• **TASK INPUT**
* * *

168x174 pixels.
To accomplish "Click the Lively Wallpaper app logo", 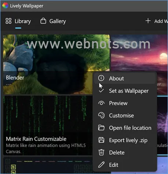I will point(5,6).
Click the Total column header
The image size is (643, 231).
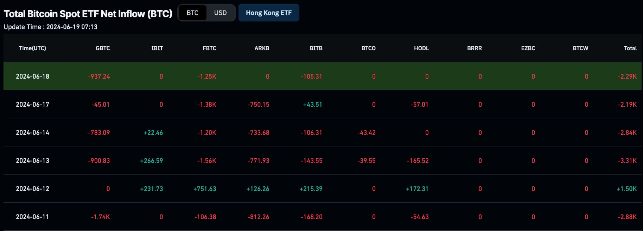(x=630, y=48)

* * *

• **PROBLEM DESCRIPTION**
Repeat verbatim the lines from the one holding "Click the Total column header" through the end of the listing above, both ends included, but not the pictures.

• **ANSWER FOR THIS EXERCISE**
Click the Total column header
The image size is (643, 231).
(x=630, y=48)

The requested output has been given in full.